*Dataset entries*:
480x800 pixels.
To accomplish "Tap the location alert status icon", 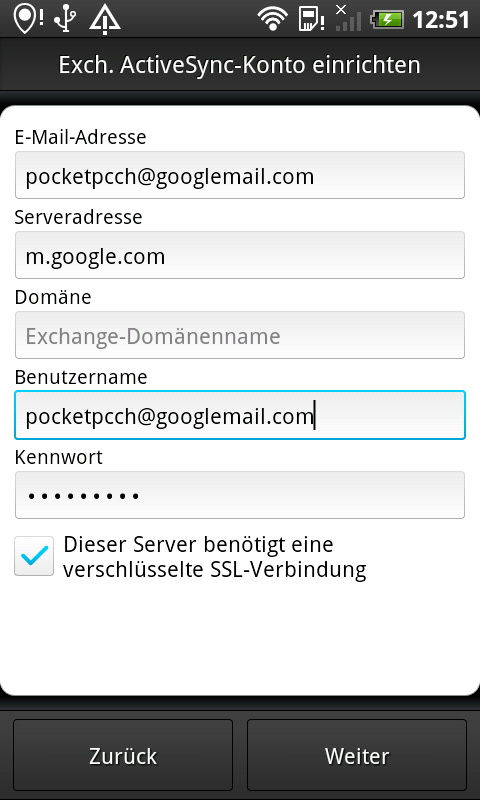I will pos(29,18).
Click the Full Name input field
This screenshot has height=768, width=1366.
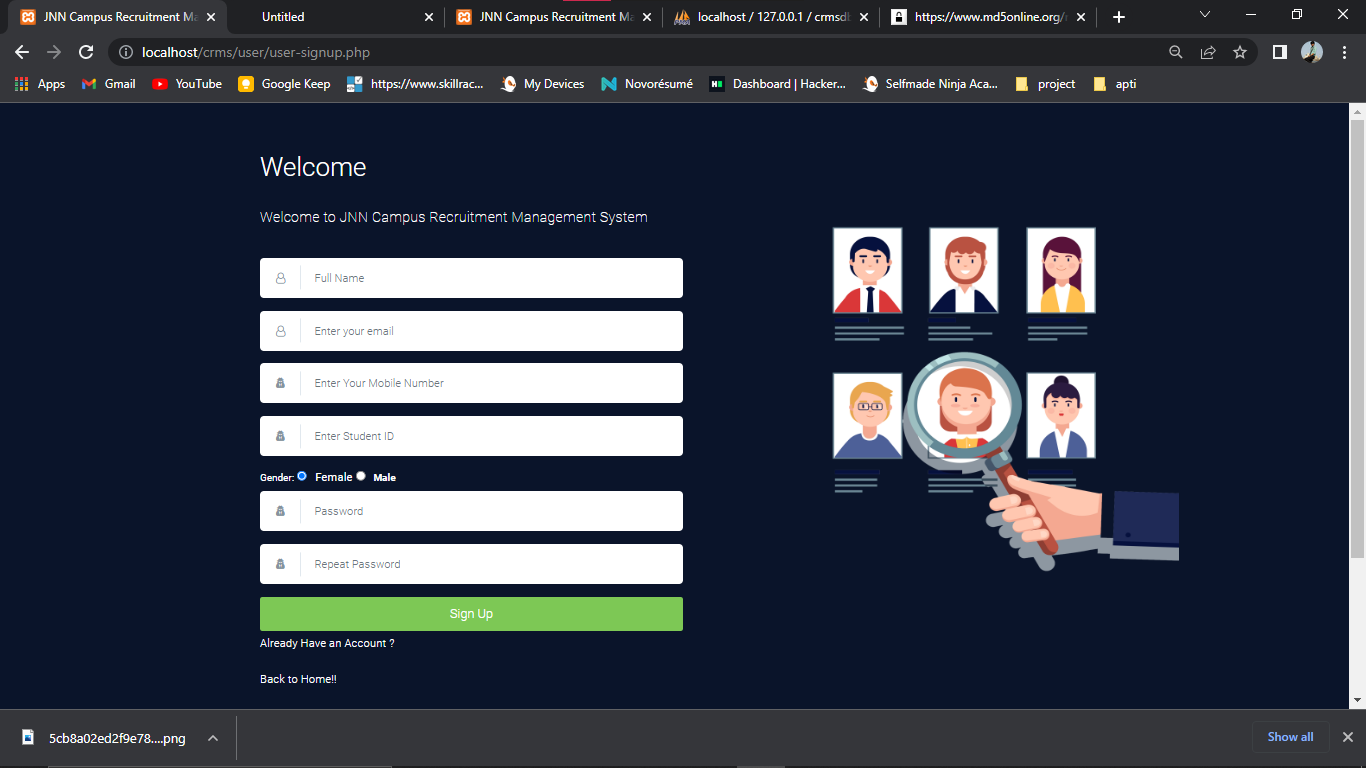tap(471, 278)
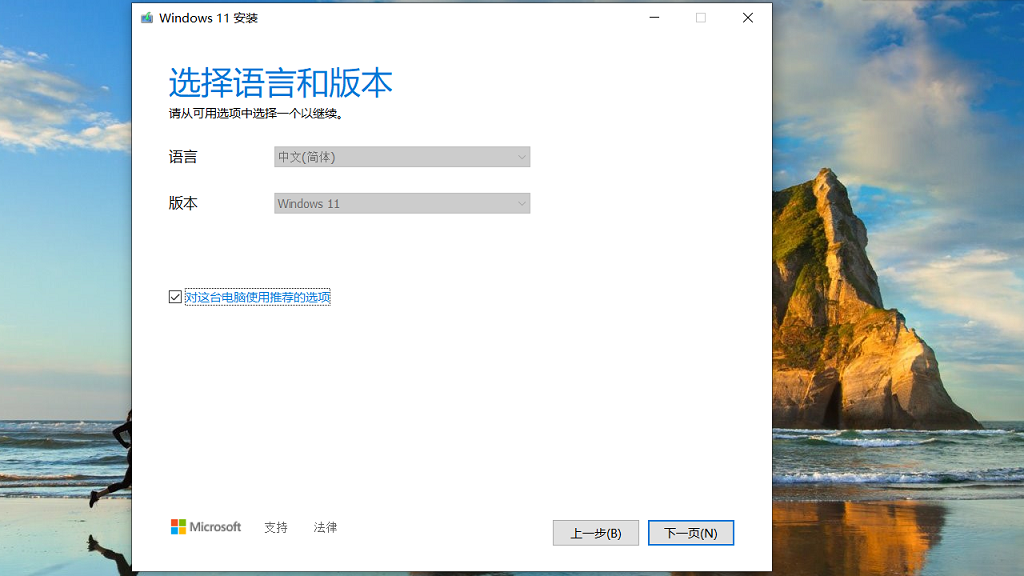Click the 上一步(B) button
The width and height of the screenshot is (1024, 576).
pyautogui.click(x=596, y=532)
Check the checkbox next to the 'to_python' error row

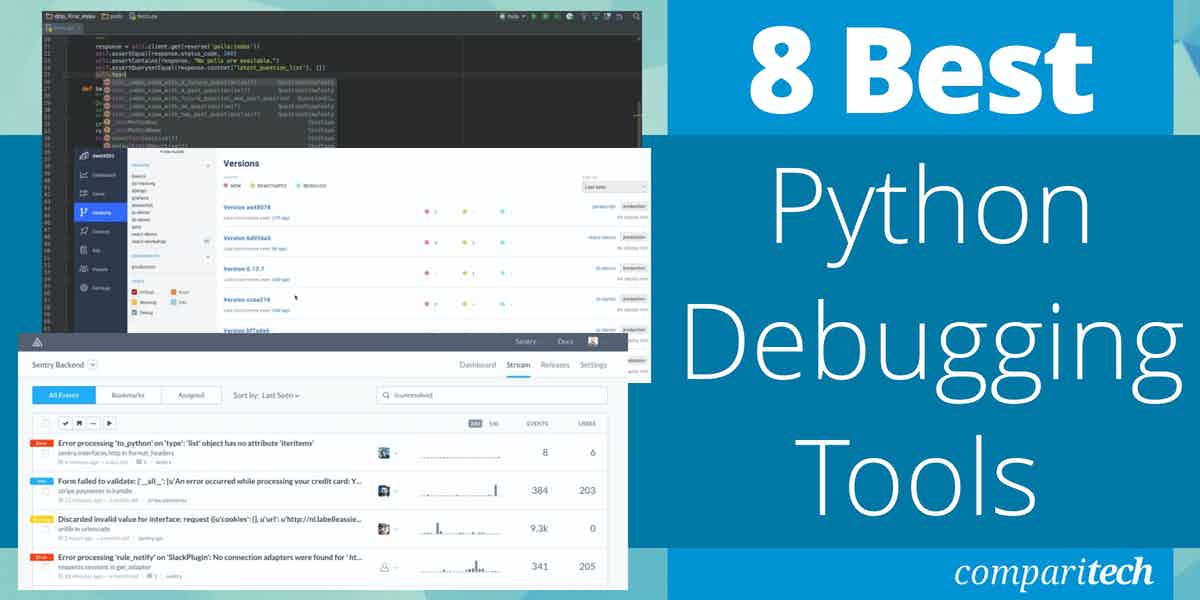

*Directions for this task*: The expected output is an exact copy of the lines from the one with "This screenshot has height=768, width=1366." to the final line of the entries above, pictures excepted; please include both ends.

*Answer section*:
This screenshot has height=768, width=1366.
tap(471, 278)
Click the 上一步(B) button
The width and height of the screenshot is (1024, 576).
pyautogui.click(x=596, y=532)
Check the checkbox next to the 'to_python' error row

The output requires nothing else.